I'm sorry you weren't all that impressed. I guess it had to be a bit of a let down. But I did notice it kept your attention long enough for you to finish both castles.


I always finish games before spreading my opinion, even the worst ones. Nonetheless, SOTN isn't the worst game I've ever played. It's pretty correct actually, especially when we keep in mind the age of the game. But it is surely the most disapointing to me if we take his status into consideration. 

In fact, what strikes me first is the core mechanic of the game. Your character is slow and you can attack only once. Plus, except by being equiped with estoc your character stops when it attacks. Those little details prevent the game from being fast paced, fun and challenging. Because the character is slow, developpers had to dumb ennemy and pace of the game down. Plus, playing a rigid character is never really funny. 

Everyone keeps speaking about the possibilities the game's items and relics offer but they're often really useless. The only main trick is to equip shield or other protections that prevents damage for one type of element attack.
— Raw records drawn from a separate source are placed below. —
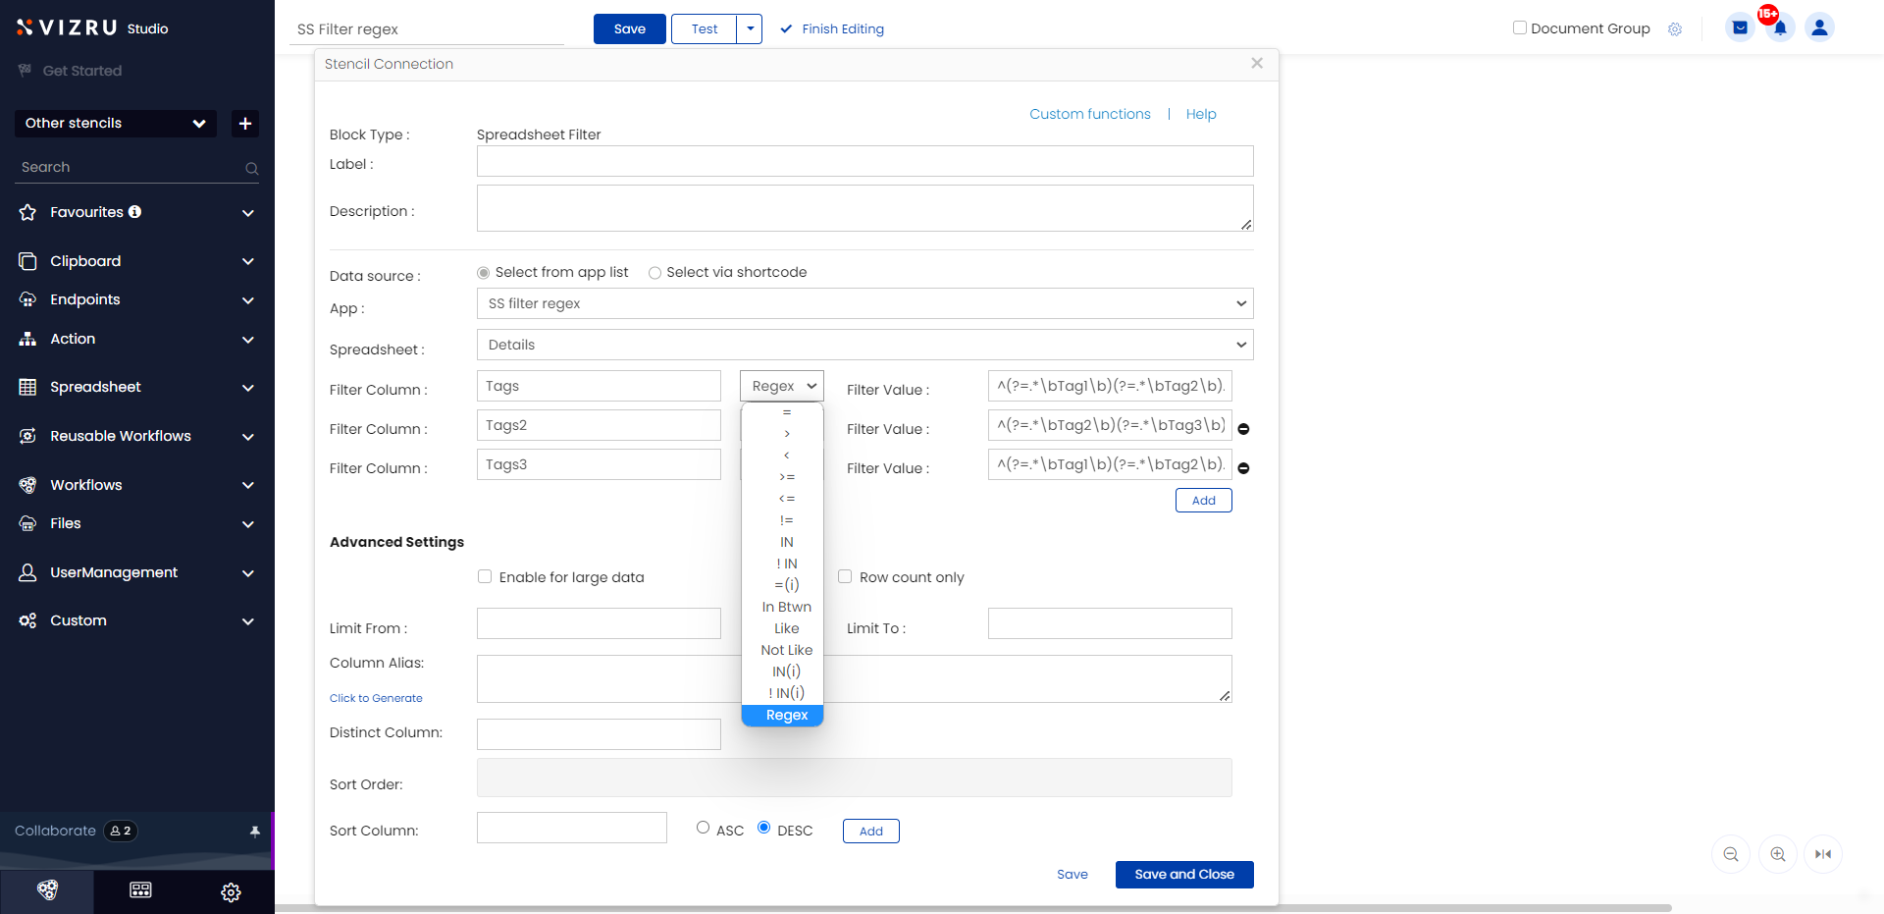Click the zoom in magnifier icon
The width and height of the screenshot is (1884, 914).
coord(1778,854)
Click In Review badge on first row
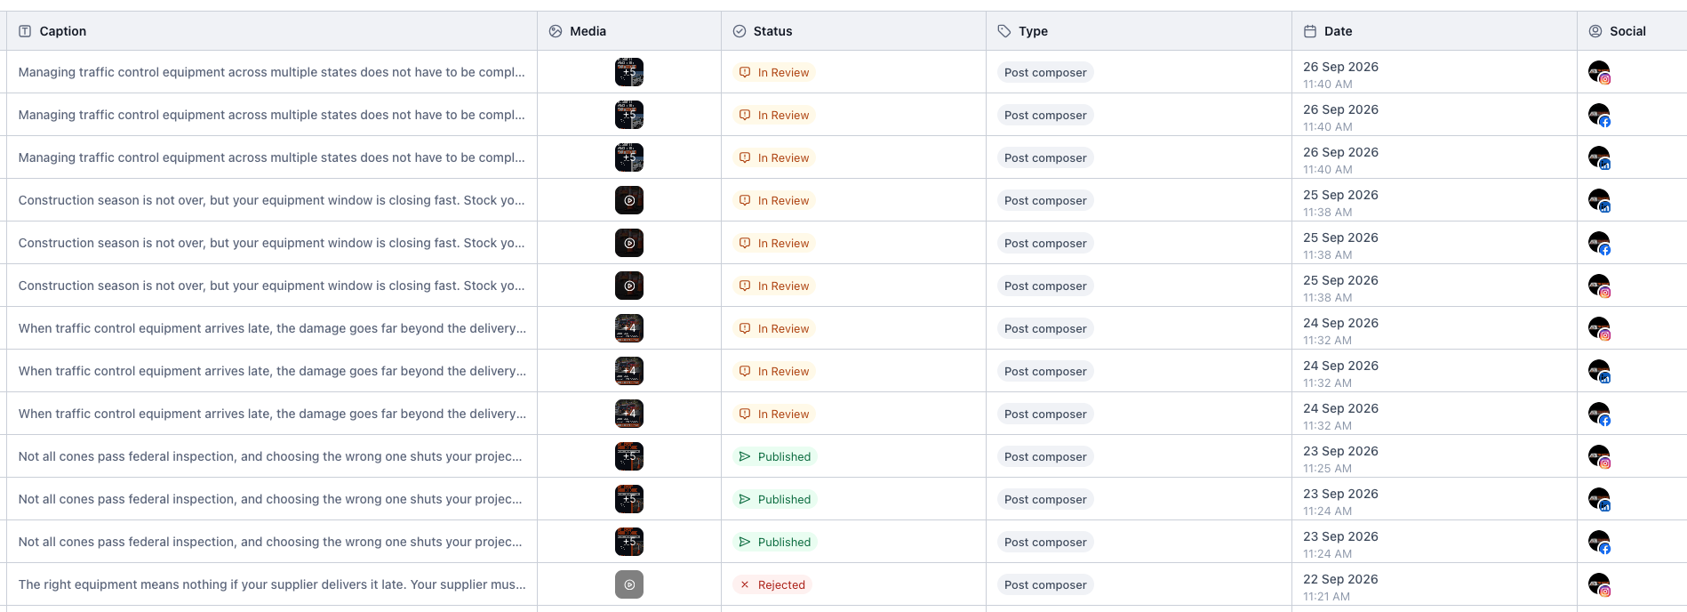Image resolution: width=1687 pixels, height=612 pixels. (x=774, y=72)
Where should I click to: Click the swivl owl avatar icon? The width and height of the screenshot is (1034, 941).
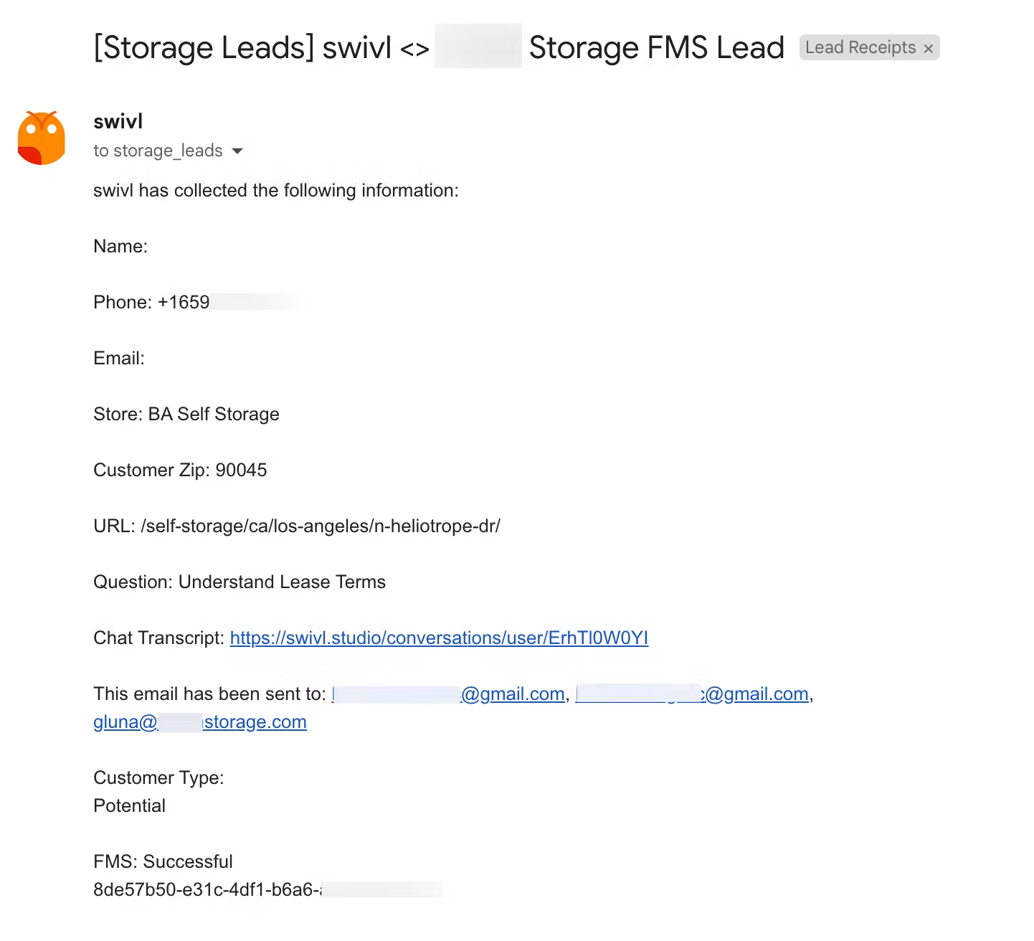42,138
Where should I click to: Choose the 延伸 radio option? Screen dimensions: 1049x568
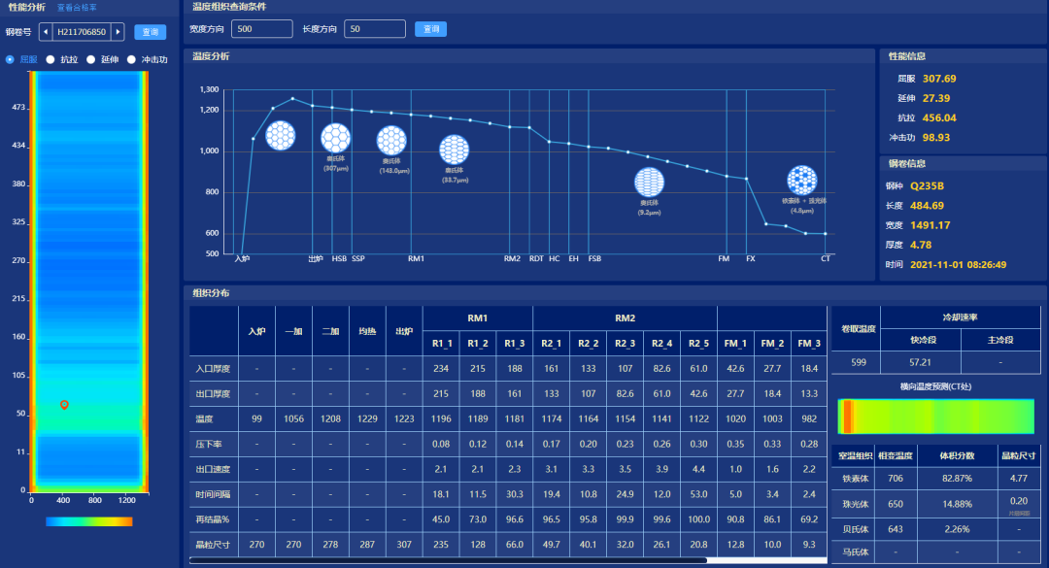tap(91, 59)
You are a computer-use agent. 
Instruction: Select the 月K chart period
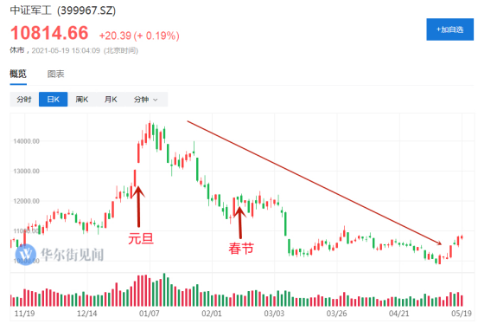(x=111, y=100)
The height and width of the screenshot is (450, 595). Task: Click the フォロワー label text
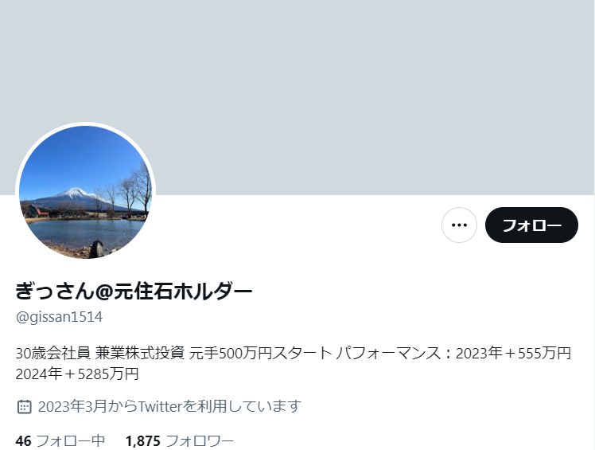[200, 441]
I can understand that SOTN bring a lot of cool concepts for 2D plateformer, especially when compared to games like Rayman, Super Mario and other bland 2D plateformer. But I am a young player, I don't have nostalgia glasses and unfortunately I played Guacamelee first... Guacamelee, aside from the atmosphere of the game is better to me than SOTN. Really similar, but most well made. 

 

Bland!! It really not the same kind of game to Mario. Rather Mario being bland I'd say he shine because he's about really great, empowering control mechanics. In both castlevania and 2d metroid games as you play a restrained figure with limited controls and combat. Even when heavily upgraded they feel wooden next to Mario, who can just goomba jump through levels, doing some very precise manoeuvres. This is far less true of rayman who is mechanically much simpler and less precise. Rayman is often about running forward and hitting jump at key moments as you're bounced though a visually pretty collapsing level which is designed in such a way as to bounce you though it with minimum skill and effort on your behalf. Fun, but light weight.

 

I've been playing darksiders 2 and thinking, if this was a 3d mario game and Mario had the darksiders ability to run across the walls, rather than simply run and jump against the wall at an angle and have your character run along it on auto pilot, Mario wouldn't relinquish control from you. You'd have to keep running forward or you'd start to fall. You'd have some freedom to be able to adjust the angle you run at, rather than follow a pre perscribed path. And you'd be able to do the maneuvre on any suitably flat wall, not just the walls the game designers choose for you.